### What you will do:
The answer must consist solely of the lines from the line with "Instruction: Select the 报警邮件 email input" to the end of the data below, transcribed exactly and with no pictures.

***

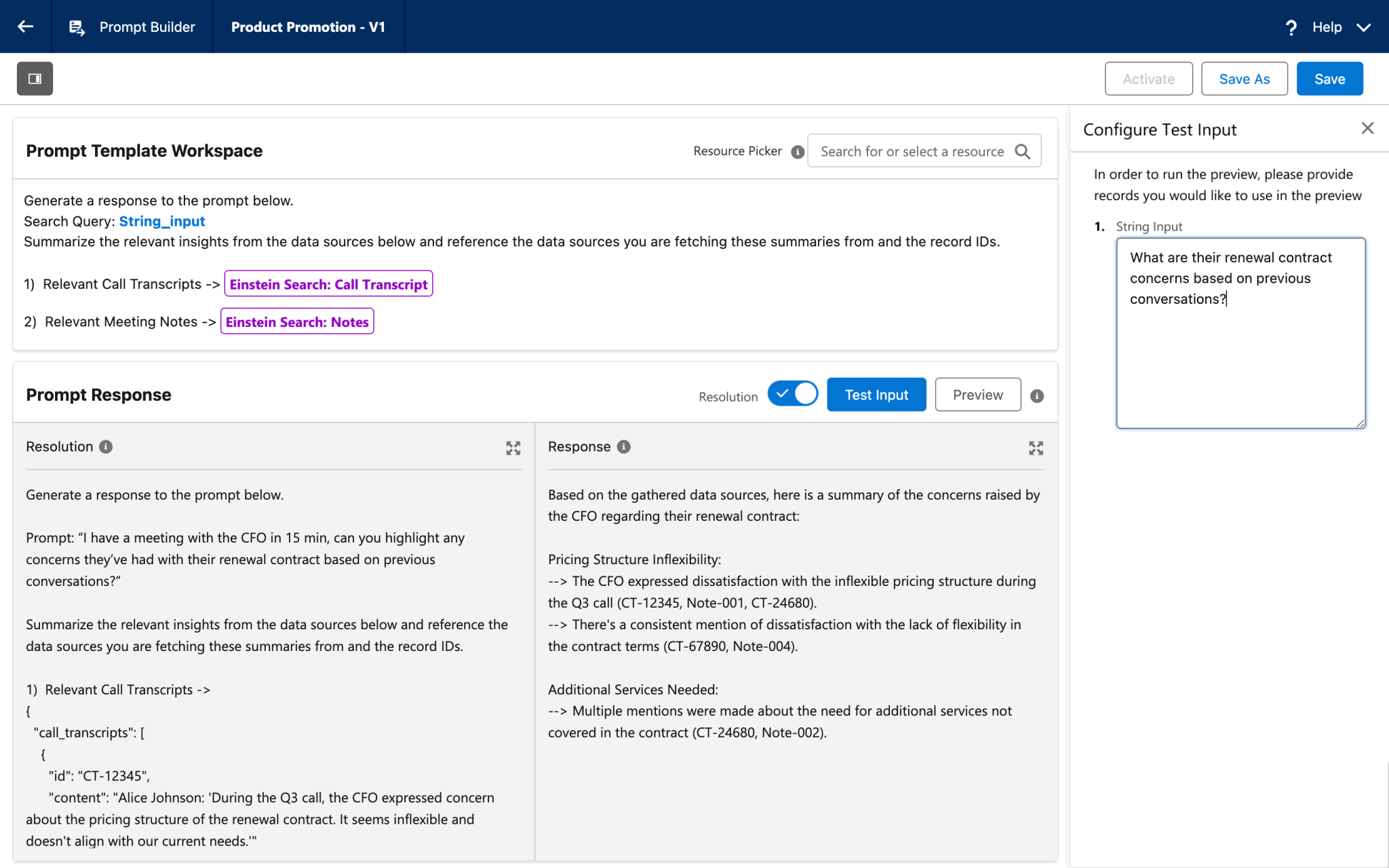Close the Configure Test Input panel

1367,128
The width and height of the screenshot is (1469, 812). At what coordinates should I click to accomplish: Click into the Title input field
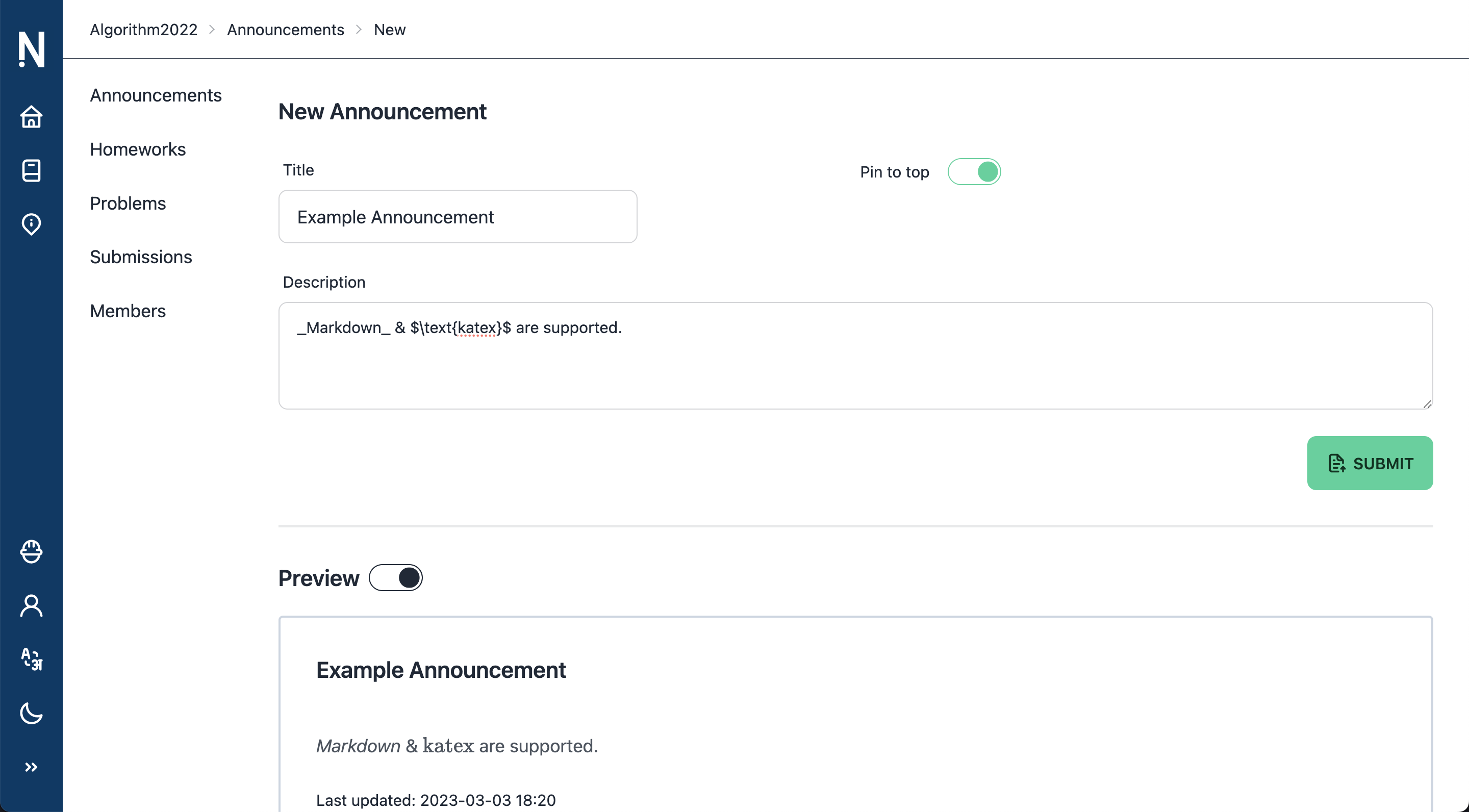coord(458,217)
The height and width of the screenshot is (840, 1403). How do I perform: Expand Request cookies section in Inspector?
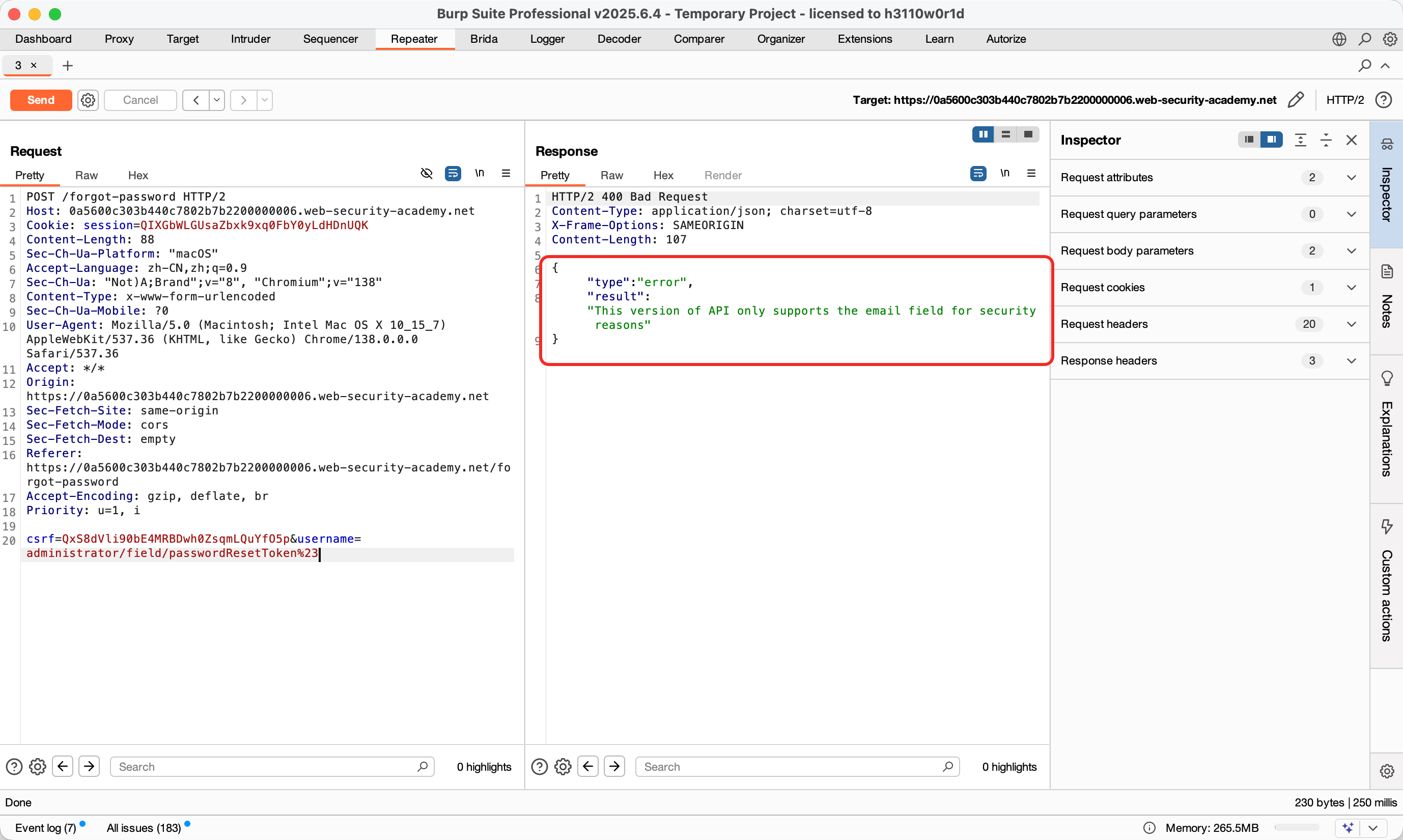tap(1351, 288)
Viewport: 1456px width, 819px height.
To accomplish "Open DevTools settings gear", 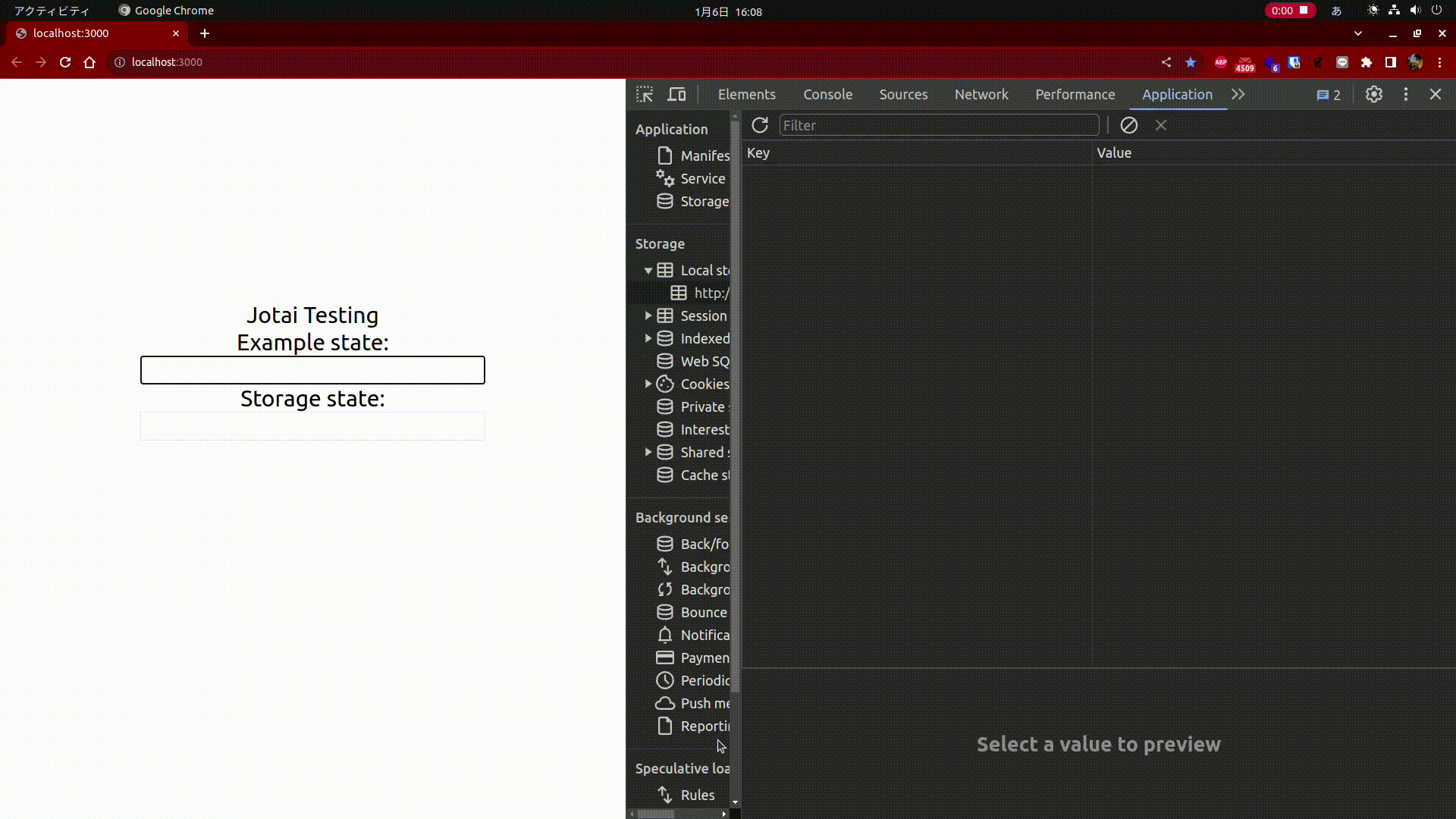I will 1374,95.
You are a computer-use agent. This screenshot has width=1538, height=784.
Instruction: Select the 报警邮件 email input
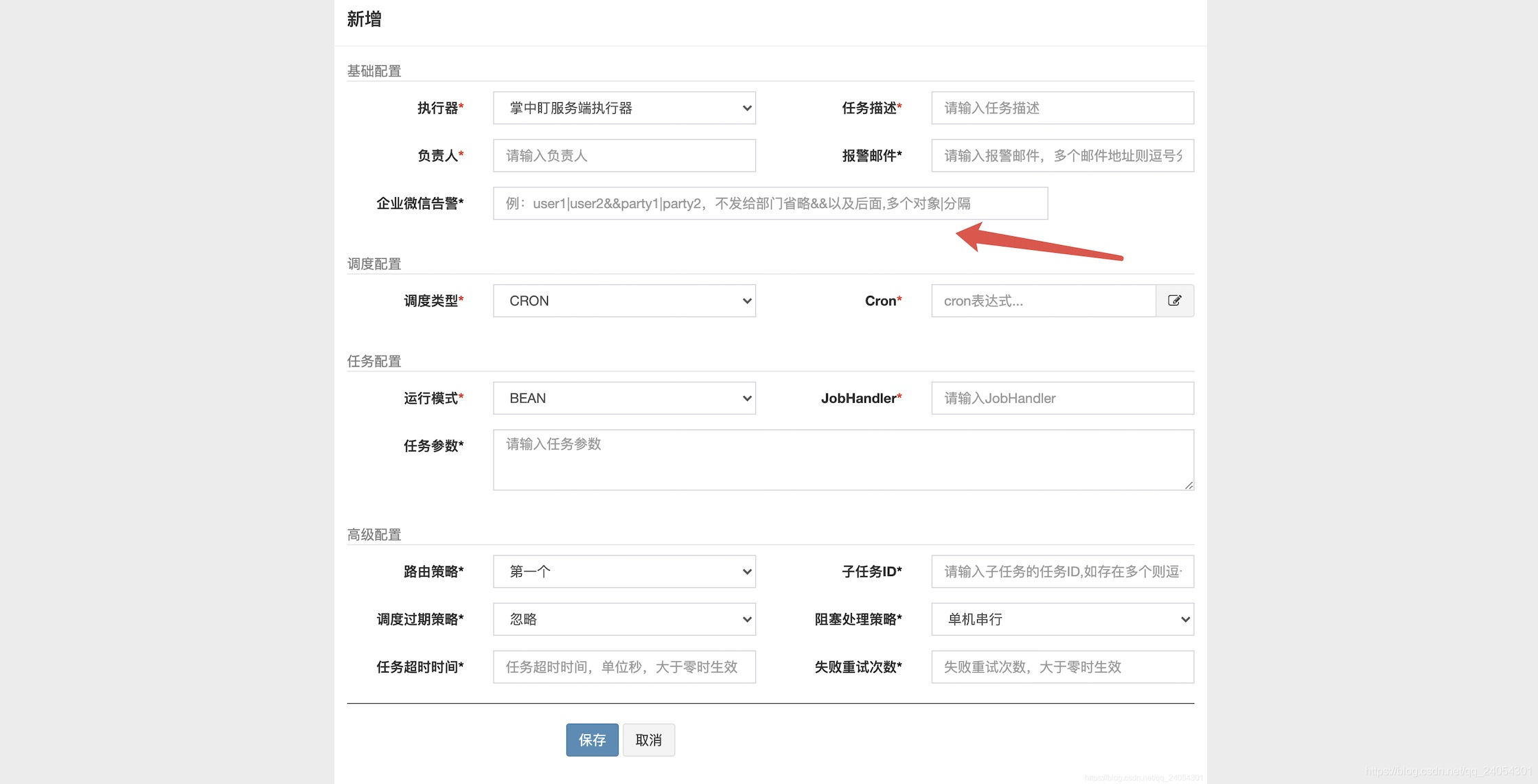(x=1061, y=156)
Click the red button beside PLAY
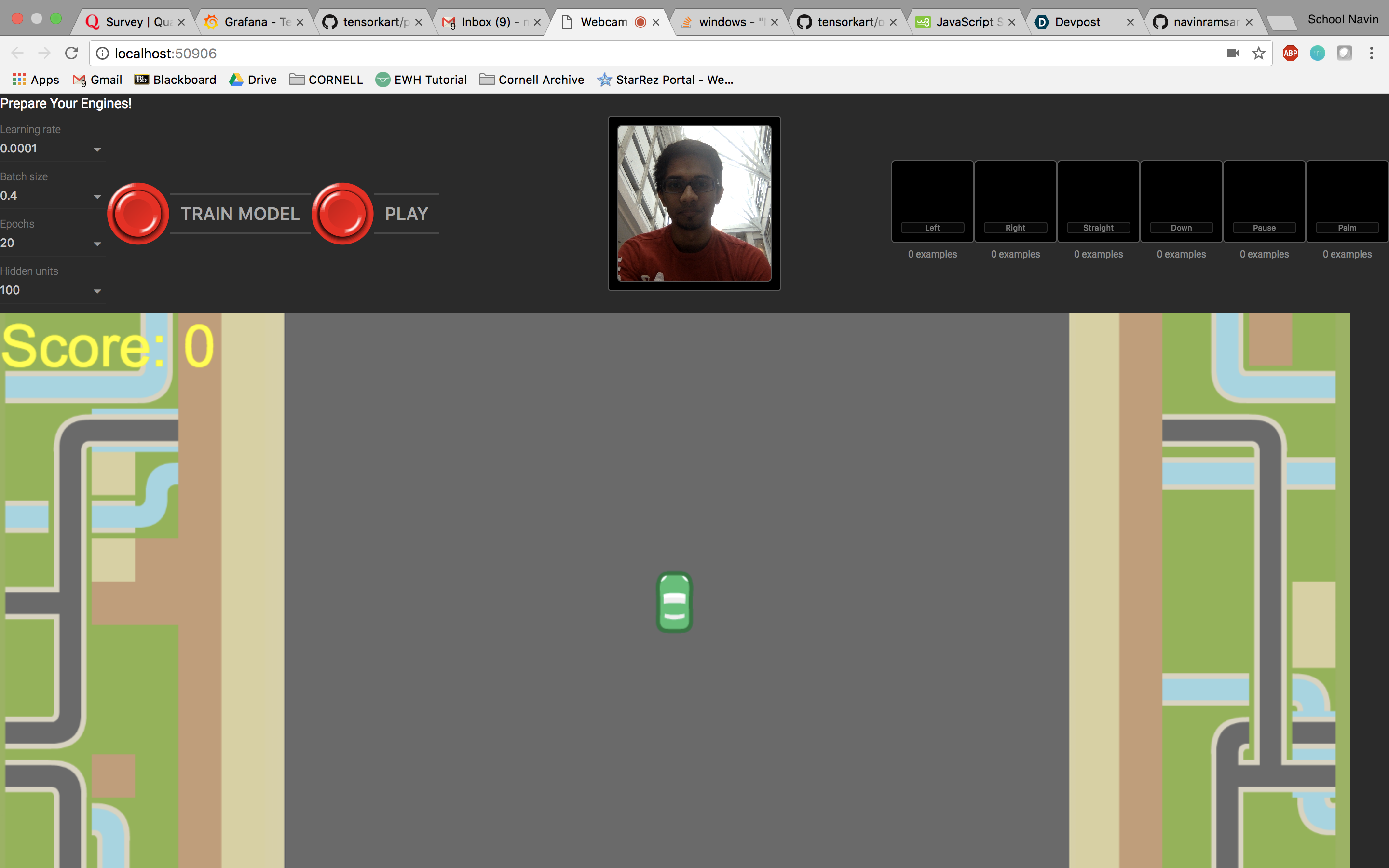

***

### Result of the exercise:
Instruction: Select the 报警邮件 email input
(x=1061, y=156)
Click the red button beside PLAY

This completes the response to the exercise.